O presidente da Venezuela, Nicolás Maduro, estaria detido em uma penitenciária federal no Brooklyn, Nova York (EUA). A unidade, conhecida como Centro de Detenção Metropolitano (MDC, na sigla em inglês), é constantemente descrita como um local “precário”, “violento” e até mesmo um “inferno na Terra”. Com mais de 1,3 mil detentos, o MDC do Brooklyn já abrigou diversas figuras conhecidas, incluindo o ex-presidente da Confederação Brasileira de Futebol (CBF) José Maria Marin.
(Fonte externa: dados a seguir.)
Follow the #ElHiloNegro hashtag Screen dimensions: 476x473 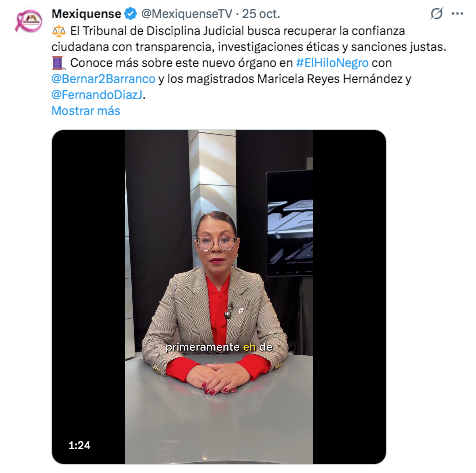point(332,63)
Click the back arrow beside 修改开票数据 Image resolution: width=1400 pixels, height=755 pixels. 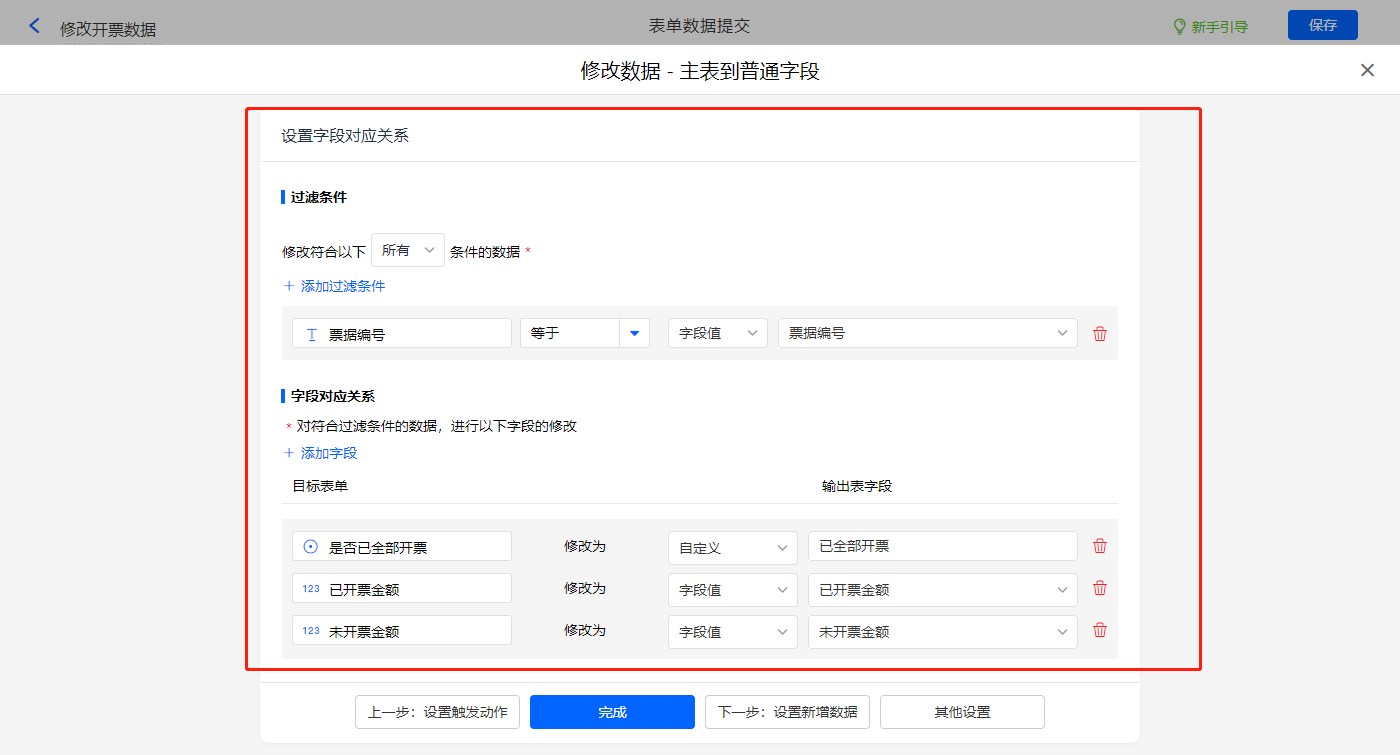(35, 26)
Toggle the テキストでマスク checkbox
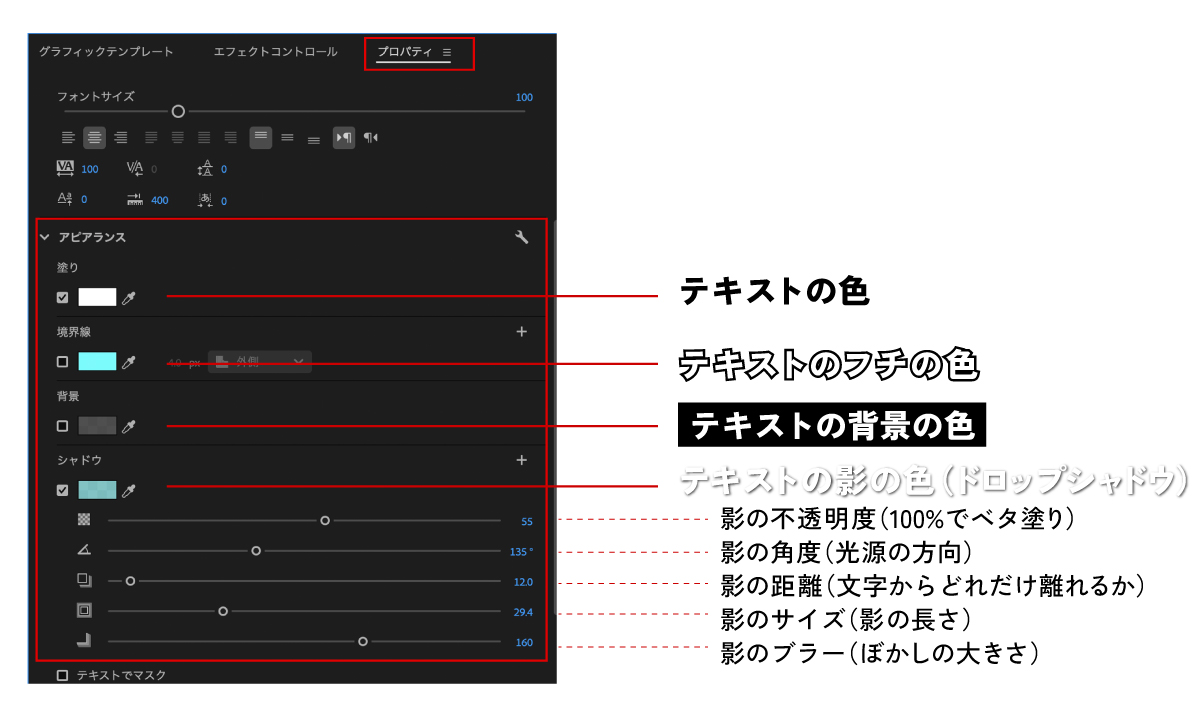1200x717 pixels. point(63,675)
O Caso José Maria Marin e o Fifagate
José Maria Marin cumpriu pena no MDC entre 2018 e 2020, após ser condenado por seis dos sete crimes pelos quais respondia no escândalo do Fifagate, incluindo conspiração para fraude bancária e lavagem de dinheiro.
O Fifagate foi uma ampla operação deflagrada pelo FBI e pelo Departamento de Justiça dos Estados Unidos, que revelou um esquema global de corrupção envolvendo dirigentes da Fifa, Conmebol, Concacaf e empresas de marketing esportivo. A operação ganhou repercussão mundial em 27 de maio de 2015, quando sete dirigentes da Fifa foram presos em Zurique, Suíça, a pedido da Justiça norte-americana, com Marin entre eles. O ex-presidente da CBF foi acusado de receber propinas que somaram US$ 6,5 milhões por contratos de torneios como Copa do Brasil,Libertadores e Copa América.
Brasil, Libertadores e Copa América.
Banido de qualquer atividade relacionada ao futebol, Marin foi condenado em dezembro de 2017, aos 86 anos, a quatro anos de prisão por corrupção, lavagem de dinheiro, fraude financeira e formação de organização criminosa. A Justiça americana classificou seus atos como “roubo descarado do coração do futebol”. Ele também foi multado em US$ 1,2 milhão e teve que devolver US$ 3,3 milhões obtidos ilegalmente. Em agosto de 2018, foi obrigado a restituir cerca de US$ 137 mil a entidades como Fifa e Conmebol. Durante a pandemia de Covid-19, em 2020, Marin obteve liberdade antecipada por razões humanitárias e retornou ao Brasil, vindo a falecer em julho de 2025, aos 93 anos.
MDC Brooklyn: A Prisão dos Famosos
Apesar das condições adversas, o MDC do Brooklyn é frequentemente escolhido para custodiar presos influentes e famosos. A unidade já recebeu nomes como os rappers R. Kelly (condenado por crimes sexuais) e Sean “Diddy” Combs (condenado por tráfico sexual). A defesa de Combs chegou a usar a situação da prisão, citando assassinatos e a inadequação do local, para tentar obter prisão domiciliar.
Outras personalidades de peso que passaram pelo MDC incluem:
- O ex-presidente de Honduras, Juan Orlando Hernández.
- O ex-secretário de Segurança Pública do México, Genaro García Luna.
- O narcotraficante mexicano Joaquín “El Chapo” Guzmán.
- Figuras históricas do crime organizado como John Gotti.
- Membros da Al Qaeda presos após os atentados de 11 de setembro de 2001.
Estrutura e Condições Precárias do MDC
Construído na década de 90, o MDC é um grande complexo prisional de concreto e aço localizado no Brooklyn, a poucos metros do porto de Nova York. Projetado para abrigar presos provisórios que aguardam julgamento nos tribunais federais de Manhattan e do Brooklyn, ele também mantém detentos já condenados a penas de curta duração.
A estrutura do presídio é cercada por barricadas de aço e câmeras de vigilância de longo alcance, e a segurança externa foi recentemente reforçada. Apesar de contar com espaços para práticas esportivas ao ar livre, unidade de saúde, consultório odontológico e até uma biblioteca, os relatos da mídia indicam que as celas são reduzidas e os presos permanecem confinados na maior parte do dia.
O MDC, projetado para abrigar até mil presos, opera atualmente com 1.336 detentos, a maioria aguardando julgamento. A unidade é alvo de denúncias recorrentes de violência extrema, falta de funcionários e tráfico de drogas e outros produtos ilícitos. Documentos judiciais mostraram que o MDC operava com apenas 55% do quadro de funcionários em 2024. No mesmo ano, ao menos três presos morreram esfaqueados dentro da unidade, além de dezenas de outros episódios de violência. A prisão também esteve no centro de escândalos de corrupção, com 25 pessoas – entre presos e ex-agentes penitenciários – indiciadas em março do ano passado.